Given text:
▼▼▼
The cutting-edge technology in this dealership extends beyond the mechanic bays, though. The shell of the building was built with an innovative foam and concrete construction method that provides unrivaled strength and energy efficiency.

Despite frigid weather, ICF work experienced no delays.

One of the dealership owners had built his own home with Insulated Concrete Forms (ICFs). This building method uses hollow blocks of rigid polystyrene foam to form the walls, which are then filled with steel-reinforced concrete. He was so impressed with the home’s performance and the builder’s skill that he convinced the other shareholders to build the dealership with ICFs as well.

The facility uses green technology at every opportunity. Radiant floor heating sits atop R-10 underslab insulation and is powered by a high-efficiency furnace fueled by waste motor oil. LED lighting throughout the building is tied to dimmer switches that automatically adjust based on the amount of daylight.

According to Dan Reefke, who supplied the Logix ICF for the project, the biggest challenge was getting the project out of the ground. Construction was delayed when soil contamination—from the previous owner, a gas station—was discovered, and delayed again to move a set of power lines overhead.

But once the walls began to rise, construction rolled forward smoothly. Reefke says, “The ICF system and crew were perceived as the most reliable part of a very complicated build.”
▲▲▲
Records provided:
▼▼▼
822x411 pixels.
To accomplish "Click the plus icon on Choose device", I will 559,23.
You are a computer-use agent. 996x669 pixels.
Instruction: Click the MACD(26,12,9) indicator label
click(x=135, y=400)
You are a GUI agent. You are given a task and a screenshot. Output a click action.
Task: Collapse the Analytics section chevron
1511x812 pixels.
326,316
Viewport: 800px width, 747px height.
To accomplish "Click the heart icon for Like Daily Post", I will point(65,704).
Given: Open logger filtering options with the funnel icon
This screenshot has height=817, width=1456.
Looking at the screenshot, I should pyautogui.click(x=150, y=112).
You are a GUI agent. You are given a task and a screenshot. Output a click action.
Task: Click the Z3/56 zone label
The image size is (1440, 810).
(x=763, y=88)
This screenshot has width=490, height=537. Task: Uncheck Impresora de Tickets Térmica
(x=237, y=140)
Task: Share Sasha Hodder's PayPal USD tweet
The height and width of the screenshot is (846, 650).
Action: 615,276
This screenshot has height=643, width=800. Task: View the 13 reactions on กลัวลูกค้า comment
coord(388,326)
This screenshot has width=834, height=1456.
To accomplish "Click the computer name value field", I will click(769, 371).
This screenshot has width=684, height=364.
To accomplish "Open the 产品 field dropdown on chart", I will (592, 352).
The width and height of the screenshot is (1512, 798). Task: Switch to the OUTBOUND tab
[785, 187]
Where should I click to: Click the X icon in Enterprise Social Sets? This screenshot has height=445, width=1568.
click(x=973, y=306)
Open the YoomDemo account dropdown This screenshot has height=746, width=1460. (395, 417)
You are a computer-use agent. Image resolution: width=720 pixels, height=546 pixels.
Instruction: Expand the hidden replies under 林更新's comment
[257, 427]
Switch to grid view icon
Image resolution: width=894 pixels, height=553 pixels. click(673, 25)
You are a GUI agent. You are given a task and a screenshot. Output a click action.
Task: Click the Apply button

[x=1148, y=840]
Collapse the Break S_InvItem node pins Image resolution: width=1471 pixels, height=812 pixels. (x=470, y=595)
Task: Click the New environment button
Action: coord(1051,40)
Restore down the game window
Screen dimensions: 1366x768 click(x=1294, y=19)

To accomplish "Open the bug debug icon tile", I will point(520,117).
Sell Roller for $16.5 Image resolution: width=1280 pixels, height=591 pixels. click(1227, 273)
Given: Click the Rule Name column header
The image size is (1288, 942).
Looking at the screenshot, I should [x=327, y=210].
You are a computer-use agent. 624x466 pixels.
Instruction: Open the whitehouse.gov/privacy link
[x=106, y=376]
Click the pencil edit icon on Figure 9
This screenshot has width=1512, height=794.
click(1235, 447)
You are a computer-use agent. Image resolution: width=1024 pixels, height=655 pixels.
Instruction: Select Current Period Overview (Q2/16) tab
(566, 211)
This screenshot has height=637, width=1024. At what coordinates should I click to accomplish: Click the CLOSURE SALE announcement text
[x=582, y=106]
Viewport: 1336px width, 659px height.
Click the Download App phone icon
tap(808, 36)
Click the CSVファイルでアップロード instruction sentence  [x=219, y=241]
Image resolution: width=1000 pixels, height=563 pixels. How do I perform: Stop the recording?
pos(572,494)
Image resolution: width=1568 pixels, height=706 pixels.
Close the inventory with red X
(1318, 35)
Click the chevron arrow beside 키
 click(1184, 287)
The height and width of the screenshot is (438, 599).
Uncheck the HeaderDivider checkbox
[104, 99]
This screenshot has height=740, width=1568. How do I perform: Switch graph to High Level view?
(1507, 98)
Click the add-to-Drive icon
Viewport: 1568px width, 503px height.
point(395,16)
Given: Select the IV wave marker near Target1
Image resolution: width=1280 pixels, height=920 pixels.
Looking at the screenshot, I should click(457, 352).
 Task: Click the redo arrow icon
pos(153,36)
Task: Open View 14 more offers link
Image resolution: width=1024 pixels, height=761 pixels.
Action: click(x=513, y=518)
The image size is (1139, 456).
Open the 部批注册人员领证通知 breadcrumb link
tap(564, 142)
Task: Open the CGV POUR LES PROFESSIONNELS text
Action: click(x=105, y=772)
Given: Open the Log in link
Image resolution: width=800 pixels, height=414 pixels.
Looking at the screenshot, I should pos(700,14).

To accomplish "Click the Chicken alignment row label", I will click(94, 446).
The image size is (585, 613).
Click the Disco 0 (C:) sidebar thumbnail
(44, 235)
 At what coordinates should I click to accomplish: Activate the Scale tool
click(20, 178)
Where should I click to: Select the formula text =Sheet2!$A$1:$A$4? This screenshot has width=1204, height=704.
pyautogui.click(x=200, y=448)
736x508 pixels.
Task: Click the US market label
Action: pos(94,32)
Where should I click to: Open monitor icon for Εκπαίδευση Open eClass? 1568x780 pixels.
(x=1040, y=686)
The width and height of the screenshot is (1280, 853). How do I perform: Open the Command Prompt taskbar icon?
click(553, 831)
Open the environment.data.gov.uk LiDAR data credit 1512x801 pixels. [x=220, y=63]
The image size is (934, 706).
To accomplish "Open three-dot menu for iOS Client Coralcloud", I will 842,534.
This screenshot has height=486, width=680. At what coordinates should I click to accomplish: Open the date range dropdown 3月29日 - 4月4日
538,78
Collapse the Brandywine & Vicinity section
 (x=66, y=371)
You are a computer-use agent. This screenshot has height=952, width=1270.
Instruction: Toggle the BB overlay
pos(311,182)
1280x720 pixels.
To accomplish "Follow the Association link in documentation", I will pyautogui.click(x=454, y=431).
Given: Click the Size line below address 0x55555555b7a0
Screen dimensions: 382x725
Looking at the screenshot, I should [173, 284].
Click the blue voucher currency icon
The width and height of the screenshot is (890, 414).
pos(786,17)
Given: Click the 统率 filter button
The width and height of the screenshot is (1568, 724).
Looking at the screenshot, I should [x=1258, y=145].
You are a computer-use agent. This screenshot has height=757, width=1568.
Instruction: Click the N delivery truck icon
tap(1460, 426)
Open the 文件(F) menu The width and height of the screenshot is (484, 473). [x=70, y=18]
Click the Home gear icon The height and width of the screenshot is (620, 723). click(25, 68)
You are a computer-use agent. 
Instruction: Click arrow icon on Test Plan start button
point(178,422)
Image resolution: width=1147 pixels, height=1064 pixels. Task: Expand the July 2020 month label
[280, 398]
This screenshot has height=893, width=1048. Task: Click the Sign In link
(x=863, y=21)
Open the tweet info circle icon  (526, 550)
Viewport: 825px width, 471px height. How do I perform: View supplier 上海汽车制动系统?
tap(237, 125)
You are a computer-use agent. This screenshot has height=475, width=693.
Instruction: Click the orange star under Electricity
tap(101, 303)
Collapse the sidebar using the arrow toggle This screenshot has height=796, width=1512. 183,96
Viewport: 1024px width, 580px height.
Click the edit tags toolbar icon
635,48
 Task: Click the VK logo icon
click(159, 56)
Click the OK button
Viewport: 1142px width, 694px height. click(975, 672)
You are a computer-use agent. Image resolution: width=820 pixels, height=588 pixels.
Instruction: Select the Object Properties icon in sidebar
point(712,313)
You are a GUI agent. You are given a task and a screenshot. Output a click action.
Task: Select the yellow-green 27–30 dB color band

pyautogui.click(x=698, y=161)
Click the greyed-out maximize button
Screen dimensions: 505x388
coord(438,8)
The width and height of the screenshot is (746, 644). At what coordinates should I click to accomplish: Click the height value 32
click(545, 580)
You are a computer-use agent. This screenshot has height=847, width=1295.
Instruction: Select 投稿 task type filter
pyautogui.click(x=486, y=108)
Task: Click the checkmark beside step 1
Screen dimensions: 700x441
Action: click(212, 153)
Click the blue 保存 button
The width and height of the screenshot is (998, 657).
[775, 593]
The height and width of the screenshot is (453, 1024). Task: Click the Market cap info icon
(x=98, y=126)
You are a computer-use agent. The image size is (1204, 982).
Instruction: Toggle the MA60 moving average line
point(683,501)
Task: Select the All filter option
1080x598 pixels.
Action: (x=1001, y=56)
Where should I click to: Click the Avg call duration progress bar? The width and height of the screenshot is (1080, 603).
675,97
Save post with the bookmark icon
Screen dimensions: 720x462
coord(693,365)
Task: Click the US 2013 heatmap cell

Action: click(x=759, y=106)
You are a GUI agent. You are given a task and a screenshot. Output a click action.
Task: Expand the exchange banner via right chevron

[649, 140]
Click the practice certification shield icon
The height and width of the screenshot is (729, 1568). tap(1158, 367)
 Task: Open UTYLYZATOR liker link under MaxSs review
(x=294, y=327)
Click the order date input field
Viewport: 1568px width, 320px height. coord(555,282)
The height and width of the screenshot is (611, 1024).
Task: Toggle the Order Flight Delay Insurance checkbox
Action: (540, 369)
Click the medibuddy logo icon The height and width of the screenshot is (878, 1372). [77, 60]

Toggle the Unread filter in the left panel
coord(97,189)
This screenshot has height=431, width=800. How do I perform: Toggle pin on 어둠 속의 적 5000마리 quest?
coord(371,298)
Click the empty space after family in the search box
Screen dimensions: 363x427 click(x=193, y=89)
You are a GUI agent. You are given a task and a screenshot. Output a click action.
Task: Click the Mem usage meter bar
▲▲▲
Challenge 1:
Answer these questions from the dealership passage:
(a) What fuels the high-efficiency furnace?
(b) What business previously owned the site?
(c) Who supplied the Logix ICF for the project?
Challenge 2: Restate word for word the stretch of the dealership passage from "The facility uses" through "power lines overhead.".
Challenge 3:
Decide whether each statement agrees with the dealership passage, answering yes or no and quoting the words that settle it:
(a) Frigid weather delayed the ICF work.
(b) The radiant floor heating sits atop R-10 underslab insulation.
(c) All the shareholders wanted ICFs from the start.
The rows were taken from a different source than the dealership passage.

Full solution 1:
(a) Waste motor oil.
(b) A gas station.
(c) Dan Reefke.

Full solution 2:
The facility uses green technology at every opportunity. Radiant floor heating sits atop R-10 underslab insulation and is powered by a high-efficiency furnace fueled by waste motor oil. LED lighting throughout the building is tied to dimmer switches that automatically adjust based on the amount of daylight.

According to Dan Reefke, who supplied the Logix ICF for the project, the biggest challenge was getting the project out of the ground. Construction was delayed when soil contamination—from the previous owner, a gas station—was discovered, and delayed again to move a set of power lines overhead.

Full solution 3:
(a) No: "Despite frigid weather, ICF work experienced no delays."
(b) Yes: "Radiant floor heating sits atop R-10 underslab insulation"
(c) No: "he convinced the other shareholders to build the dealership with ICFs as well."